◆ Document section ◆
Segment Open
The food is generally really tasty, very spicy, and lots of
it. Cigarettes are cheap which is a double edged sword - at 5 yuan a pack you really don't care how much you smoke! Beer is generally cheap although in some bars you can pay double what you pay in the hostels. Hostels clearly know what travellers want
(although travellers don’t drink as much as they used to!).
Chinese people are generally a joy to be around. They are curious, friendly, they love their
country and they are interested in what you think of their country. They will go out of their way to help you, whether they are capable of helping you or not,
which can cause problems. For example, when you ask for directions and they don't know, they
would rather guess the answer than admit they can’t help. You can end up being sent in all different directions by several people, all trying their hardest to help you but not having a clue where it is you want to be. You can end up walking around in circles becoming increasingly frustrated that no-one will admit they haven't got a clue where your hostel/the bus station/the train station is! We have learned to look for the signs, and the slightest hesitation will lead us to believe that they really haven't got a clue.All western tourists are a curiosity to a point and you become accustomed to being blatantly stared at. Obviously Paul, with his height and tattoos, attracts a lot of attention and is the subject of hundreds of photographs no doubt posted on Weibo (China's Facebook). Often people will just come up to us and chat away in Mandarin (or whatever their native language is). They really don't seem to care that we haven’t got a clue what they are going on about, they are just happy to chat.
Kunming twinned with...Wagga Wagga! |
There are of course some parts of the Chinese culture with which we are uncomfortable at best, but what right have we to inflict our views and our morals? We are visitors to this country and have to embrace it as a whole, even if we do not accept certain parts of the culture (or indeed the politics which is a whole other subject) as being savoury. It is often a topic for discussion in the hostel bar with our fellow travellers and by and large most people view their experiences and reactions rather objectively alongside the realisation that they are visitors in a country with a culture fairly alien to their own.
China is a beautiful country. Yes, there is lots of industry and the landscape is scarred in places with extensive evidence of almost unrestrained excavation by man of fuel and minerals, but there is also mile upon mile of farming, and the mountains and desert are vast and impressive. The pollution is appalling in the big cities and industrial areas and it is amazing how tangible it is – you can see it, smell it and taste it: it is much worse that we envisaged. However, as an optimist I am hoping that there may be truth in something that Oliver the Swiss guy we met in Chengdu said. He felt that because China has seen an extraordinary industrial, commercial and economic revolution take place over 10 years, unprecedented in the modern world, if it were to decide one day to clean up its environmental act, then given its current track record, it could do it in a much shorter time span than we could ever imagine. We shall see Oliver is right and indeed whether the environment ever reaches the top of the agenda.
Our next stop after Kunming was to head slightly north to Lijiang, one of the pearls in Yunnan province. We booked a hostel ahead and after 3 relaxing days in Kunming set off on the day train, hoping to enjoy some of the legendary Yunnan scenery.
Segment Closed
◆ Source material ◆
Segment Open
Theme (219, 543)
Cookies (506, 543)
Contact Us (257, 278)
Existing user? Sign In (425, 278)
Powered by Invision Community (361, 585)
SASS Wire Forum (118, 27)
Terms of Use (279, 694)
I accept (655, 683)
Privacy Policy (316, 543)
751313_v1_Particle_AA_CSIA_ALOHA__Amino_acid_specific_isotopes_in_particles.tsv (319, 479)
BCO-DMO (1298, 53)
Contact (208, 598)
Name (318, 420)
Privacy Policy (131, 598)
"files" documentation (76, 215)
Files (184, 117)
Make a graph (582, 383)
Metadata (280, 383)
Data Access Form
Segment Closed
◆ Required tasks ◆
(a) Answer these from the travel notes on China:
(i) What does a pack of cigarettes cost?
(ii) In which city did the writers meet Oliver?
(iii) How many days did the writers spend in Kunming before leaving for Lijiang?
(b) Name every place that appears by name in the travel notes on China.
The rows aren't needed for anything here.

◆ Solved problems ◆
(a)
(i) 5 yuan
(ii) Chengdu
(iii) 3 days

(b) China, Kunming, Wagga Wagga, Chengdu, Lijiang, Yunnan province